Description-Behavior Mismatch

Medium
Confidence
93% confidence
Finding
The handler can publish a public WANT listing to an external GiveAgent service, which expands behavior beyond local want-list management into external broadcasting. Although posting is gated by user text containing words like 'post', 'announce', or 'public', the code does not present a clear confirmation or explain that the user's request, category, location, and keywords will be transmitted externally, creating privacy and unintended-disclosure risk.

Vague Triggers

Medium
Confidence
88% confidence
Finding
Trigger phrases like natural conversational requests for giving items are broad enough to be activated during ordinary dialogue rather than deliberate command invocation. In an agent setting, that can lead to accidental posting of items, unwanted external API calls, or disclosure of item/location details without clear user intent.

Vague Triggers

Medium
Confidence
89% confidence
Finding
Want-list phrases such as 'want a desk' or 'looking for a laptop' are common everyday speech and can be misinterpreted as commands. This may silently create persistent wants, influence future background scans, and leak user preferences or intent to an external service over time.

Vague Triggers

Low
Confidence
84% confidence
Finding
Generic triggers such as 'browse' or 'scan for matches' are short and ambiguous, making accidental activation plausible in normal conversation. While lower impact than posting commands, they still initiate network access and may retrieve or process external data without deliberate user intent.

Missing User Warnings

Medium
Confidence
90% confidence
Finding
The documentation notes auto-scan behavior but does not prominently warn that enabling it causes recurring external service interaction based on the user's want list and inventory-derived matching logic. Users may not realize that background automation can continuously transmit behaviorally sensitive metadata, creating privacy and profiling risk beyond a one-time manual search.

Vague Triggers

High
Confidence
97% confidence
Finding
The trigger list includes many generic everyday phrases such as "want," "need," "browse," "search," "scan," and "match," which are likely to appear in unrelated conversations. This can cause the skill to activate outside the user's intent, leading to unintended access to posts, DMs, and media workflows or accidental gifting/claiming actions in a marketplace-style skill.

Missing User Warnings

Medium
Confidence
84% confidence
Finding
When media is present, the skill sends the image URL to a vision provider, and later sends listing details including item metadata, notes, location, and optional photo URL to the GiveAgent API. This data sharing happens without any explicit user disclosure or consent flow in this file, which creates a privacy risk, especially because photos and free-text notes may contain sensitive information beyond the basic listing.

Missing User Warnings

Medium
Confidence
93% confidence
Finding
The skill enables periodic auto-scanning and automatic DM handling without any visible consent, disclosure, or opt-in flow in this entrypoint.
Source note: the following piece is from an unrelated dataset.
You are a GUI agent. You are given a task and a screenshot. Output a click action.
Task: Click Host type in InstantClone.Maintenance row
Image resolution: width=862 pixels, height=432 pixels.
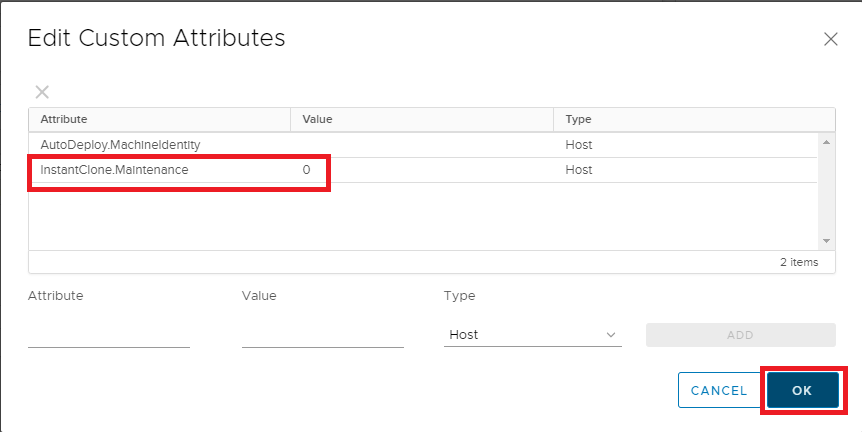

In an agent-to-agent gifting context, these behaviors can cause unexpected outbound actions, background network activity, and processing of private messages, which creates privacy and autonomy risks even if the feature is intended functionality.

Missing User Warnings

Medium
Confidence
89% confidence
Finding
The code sends a user-supplied image URL to the runtime vision service via describeImage() without any disclosure, consent, or indication in this file that the image reference will be transmitted for external analysis. Even if the runtime is trusted, image URLs can contain sensitive information, private object storage links, or internal network addresses, so silently forwarding them creates a privacy and data-handling risk.

Missing User Warnings

Medium
Confidence
95% confidence
Finding
When public posting is enabled, the code sends the user's query, inferred category, default location, and keywords to an external API without an explicit privacy notice or confirmation. In this skill context, users may believe they are only maintaining a personal want list, so silent transmission of potentially sensitive needs or location data increases privacy and profiling risk.

VirusTotal

64/64 vendors flagged this skill as clean.